Sólo en Castilla-La Mancha las expectativas de arranque rondan las 65.000 hectáreas, el diez por ciento de su superficie de viñedo, según explicó a Efe el vicepresidente del Grupo Consultivo Vitivinícola de la UE y responsable de vinos de la Coordinadora de Organizaciones de Agricultores y Ganaderos (Coag), Alejandro García-Gasco.
García-Gasco ha comentado que, según las previsiones de su organización agraria, las demandas en Extremadura podrían llegar hasta las 4.000 hectáreas, mientras que en Aragón sumarían 3.000, por lo que estima unas demandas totales de alrededor de 80.000 hectáreas.
En el caso de España se calcula el pago de una prima de 5.000 euros por hectárea, que si se llegara a cumplir supondría que sólo España necesitaría unos 400 millones de euros para esta medida, cifra exagerada si se tiene en cuenta que para toda la UE el presupuesto es de 465 millones de euros para la campaña 2008-2009.
No obstante, este supuesto no se dará, ya que Bruselas ya ha informado, ha recordado García-Gasco, que si las cifras para toda la UE fueran demasiado elevadas se prorratearía la ficha financiera entre todas las solicitudes, incógnita que aún tardará en desvelarse.
Rentabilidad
Las solicitudes, en caso de confirmarse finalmente esta cifra, son tan abultadas, comentó el vicepresidente del Grupo Consultivo Vitivinícola de la UE, porque «hay mucha incertidumbre en el sector, que no ve su futuro con claridad, ni tampoco unas rentabilidades que aseguren poder seguir con las viñas».
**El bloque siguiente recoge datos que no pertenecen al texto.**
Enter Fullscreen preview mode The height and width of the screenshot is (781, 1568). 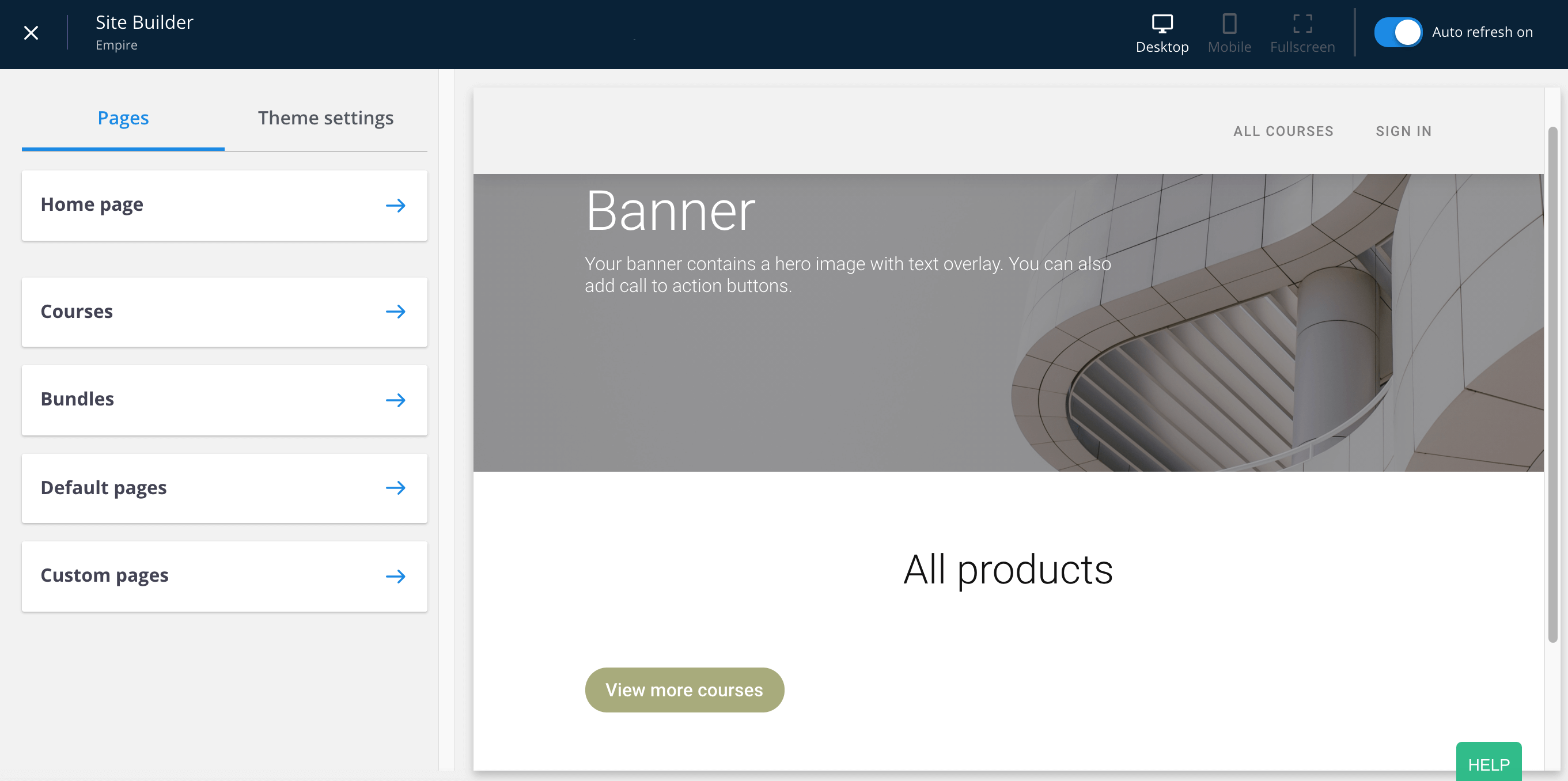(1302, 24)
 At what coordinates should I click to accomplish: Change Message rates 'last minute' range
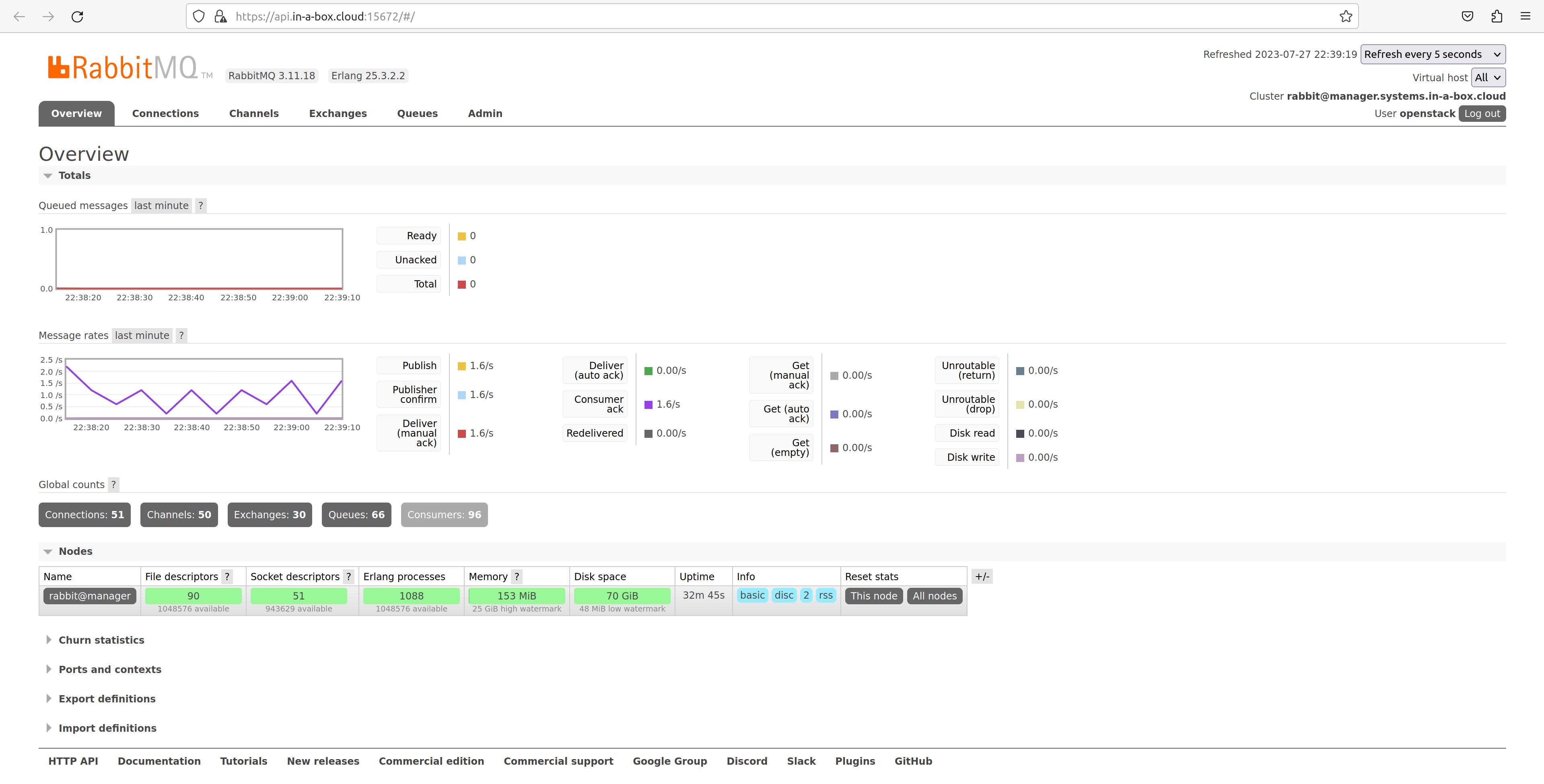(x=142, y=335)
Con la nueva Organización Común de Mercado (OCM) del Vino que acaba de entrar en vigor no se han logrado aún despejar muchas de las dudas del sector, ya que todavía queda un mes de plazo para que la Unión Europea apruebe el programa nacional de vinos de España, con medidas importantes de cara a planificar la actual campaña.